Devido a curiosas circunstâncias familiares, assisto muitos programas políticos atuais na televisão; Devido a circunstâncias menos curiosas, leio notícias políticas atuais em vários meios de comunicação. E nunca deixa de me surpreender o que a nossa imprensa considera “política”.
Não há necessidade de nos aprofundarmos na etimologia: todos sabemos que a palavra política vem de πόλις, policialcidade em grego, que significa governança e solução dos problemas dos cidadãos. Contudo, aqui, como em muitos outros lugares, uma grande parte dos meios de comunicação social caiu na armadilha de acreditar que a política é o que os políticos fazem.
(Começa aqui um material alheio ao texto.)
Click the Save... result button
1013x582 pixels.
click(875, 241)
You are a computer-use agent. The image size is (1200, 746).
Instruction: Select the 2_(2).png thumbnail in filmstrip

Isto parece lógico, mas ninguém diria que a carne é o que os talhantes fazem: apenas compram, armazenam, vendem e ganham alguns euros. Mas se alguém quisesse saber o que acontece com a carne, teria que descobrir como ela é criada, quem são os pequenos pastores e os grandes fazendeiros, como conseguiram suas terras, por que escolhem esta ou aquela raça, como compram e vendem, o que alimentam suas vacas, em que drogas as injetam, como decidem matá-las e como as matam, quanto delas deve ser consumida, quais são os riscos, quanto os jornalistas pagam para neutralizar os vegetarianos. Mas não: estamos falando de açougueiros, de seus negócios de fim de semana, de suas balanças sofisticadas, de suas facas.
A política, claro, não é o que os políticos fazem, aqueles rapazes e raparigas que não sabem o que fazer da vida. Com o papel dos deuses relegado para segundo plano, a política tornou-se a ferramenta que nos resta para tentar melhorar o nosso modo de vida. Estamos agora a tentar um sistema de delegação – os cidadãos votam para deixar que outros cidadãos falem e tomem decisões por nós – e partilham poderes formais detidos pelos cidadãos que elegemos. É óbvio que o seu poder é relativo: os grandes empresários, senhores, têm muito mais. Grandes multidões fariam o mesmo se decidissem tirar vantagem disso.
Mas nós, jornalistas, falamos sempre deles, dos chamados “políticos”. O fato de fazermos isso não é estranho nem acidental. Continuamos a obedecer ao que nos ensinaram: o jornalismo deve lidar com pessoas que têm algum poder; que eles são a notícia, e o resto, todos nós, somos talvez o seu passado – a menos que façamos um esforço para morrer em muitos. E na política parece – parece – óbvio que quem tem o poder são os políticos: só porque o damos a eles, só porque nos permitimos fazê-lo.
Se isso importa, então importa. Neste momento, o “jornalismo político” em Espanha está dividido em duas grandes zonas: a zona da corrupção, sempre tão picante e pegajosa, que nos faz sentir tão honestos em contraste e seguros com a nossa moral, e a zona da antiga justiça, sempre tão negra e tão refeita, tão boa de combater ad infinitum em latim e diversas zaranjas, tão úteis para os verdadeiros poderes exercerem o seu poder. Entre estes dois acontecimentos – julgamentos injustos e episódios de roubos – passam horas em frente à televisão, páginas no ecrã do telemóvel, a luta pelo insulto mais contagioso. E parece que não adianta tentar dizer-nos quem somos, como somos, o que estamos a fazer, o que nos estão a fazer, a realidade que os políticos costumam esconder com os seus discursos.
Sério: não parecemos interessados em informar e informar sobre todas as coisas que são o foco das políticas dos políticos. Determine quais são importantes e trabalhe neles. Se o problema da habitação está na boca de todos, então vale a pena – além do que faz nestas bocas – estudar e falar de onde vem a sua escassez, como se forma, quem e como a sua concentração beneficia, a vida de quem a sofre. Se Madrid é palco de um brutal ataque à saúde pública – o nosso grande património comum – é importante explicar detalhadamente os seus problemas, quais as empresas que querem preservar este “mercado”, como o fazem, o que isso significa para os cidadãos, como a administração está a prejudicar a saúde pública a favor dos cuidados de saúde privados e, claro, a vida de quem sofre com isso. E assim por diante: problemas de educação, trabalho, imigração, desigualdade, diversas formas de violência.
Resumindo: reportar o que os políticos dizem sobre estas questões não é jornalismo; O jornalismo teria que monitorar e analisar essas questões. Porque assim podemos entender melhor a nossa vida, as nossas possibilidades, as nossas decisões. E se o jornalismo não serve para isso, então não serve para nada.
O perdão carecia de respeito maior e adequado.